Воин снегов. Сага ледяных пещер - Говард Роберт Ирвин. Страница 24
— Шанара! Шанара! — истошно кричал я.
Перед тем как потерять сознание, я успел бросить взгляд на восток и увидеть далеко над водой очертания двух тварей, уносивших мою Шанару.
Глава десятая
ВЫЗОВ БОГАМ
Боги нанесли мне столь чудовищный удар, что я, казалось бы, привыкший в этом мире к чему угодно, был потрясен до глубины души. С отрубленной по локоть левой рукой я стоял на песчаном берегу неспокойного моря, едва сдерживая стон от невыносимой боли. Я изо всех сил вглядывался в туманную даль, где скрылись две летающие твари, унося мою дорогую Шанару навстречу неизвестной судьбе. Однако напрасно я пытался разглядеть хоть что нибудь.

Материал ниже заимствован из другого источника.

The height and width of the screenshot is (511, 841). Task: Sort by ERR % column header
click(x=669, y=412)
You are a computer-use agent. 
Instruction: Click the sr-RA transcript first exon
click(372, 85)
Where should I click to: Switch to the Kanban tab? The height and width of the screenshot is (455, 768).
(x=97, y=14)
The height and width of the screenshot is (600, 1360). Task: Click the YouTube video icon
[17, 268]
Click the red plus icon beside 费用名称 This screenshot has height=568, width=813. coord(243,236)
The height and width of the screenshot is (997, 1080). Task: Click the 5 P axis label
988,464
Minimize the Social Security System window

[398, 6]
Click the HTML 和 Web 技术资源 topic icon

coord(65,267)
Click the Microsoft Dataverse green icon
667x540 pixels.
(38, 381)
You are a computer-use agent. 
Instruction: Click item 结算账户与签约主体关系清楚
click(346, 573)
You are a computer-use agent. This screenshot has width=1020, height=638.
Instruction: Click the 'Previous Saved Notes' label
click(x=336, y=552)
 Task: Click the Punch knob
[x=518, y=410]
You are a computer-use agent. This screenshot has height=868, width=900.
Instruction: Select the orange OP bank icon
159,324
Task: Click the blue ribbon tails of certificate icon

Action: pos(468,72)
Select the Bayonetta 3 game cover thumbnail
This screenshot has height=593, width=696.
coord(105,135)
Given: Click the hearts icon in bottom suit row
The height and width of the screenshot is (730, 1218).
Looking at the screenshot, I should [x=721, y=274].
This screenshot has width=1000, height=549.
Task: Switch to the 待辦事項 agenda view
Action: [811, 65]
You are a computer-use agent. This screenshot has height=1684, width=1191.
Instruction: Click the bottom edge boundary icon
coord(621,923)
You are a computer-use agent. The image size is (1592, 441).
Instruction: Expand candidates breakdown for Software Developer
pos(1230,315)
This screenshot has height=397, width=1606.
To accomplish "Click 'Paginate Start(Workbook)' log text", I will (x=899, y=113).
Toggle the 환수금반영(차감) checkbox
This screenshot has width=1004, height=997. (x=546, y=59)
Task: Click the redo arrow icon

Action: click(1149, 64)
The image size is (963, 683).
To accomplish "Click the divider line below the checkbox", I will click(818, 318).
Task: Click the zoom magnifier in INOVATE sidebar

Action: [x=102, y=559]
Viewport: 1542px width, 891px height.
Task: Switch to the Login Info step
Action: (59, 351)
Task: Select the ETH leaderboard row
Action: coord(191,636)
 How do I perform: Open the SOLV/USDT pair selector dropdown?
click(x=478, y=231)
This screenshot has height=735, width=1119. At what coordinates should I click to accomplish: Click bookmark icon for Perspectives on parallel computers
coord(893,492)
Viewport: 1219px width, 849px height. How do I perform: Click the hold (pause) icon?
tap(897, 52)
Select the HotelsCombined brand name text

Едва сдерживая рвущуюся наружу ярость и скрежеща зубами, я резко отвернулся и решительно зашагал мимо изрубленных тел. Я, Гор, некогда бывший Сильным, шел по окровавленному песку, терзаемый смутной мыслью… что боги наконец приняли решение, над которым столь долго размышляли.
Решение, направленное против меня.
Нет, даже хуже: против того, чем я был. Против всей моей сущности. Странное чувство охватило меня — словно они наблюдали за мной всю мою жизнь, то и дело — без моего ведома — вмешиваясь в мою судьбу.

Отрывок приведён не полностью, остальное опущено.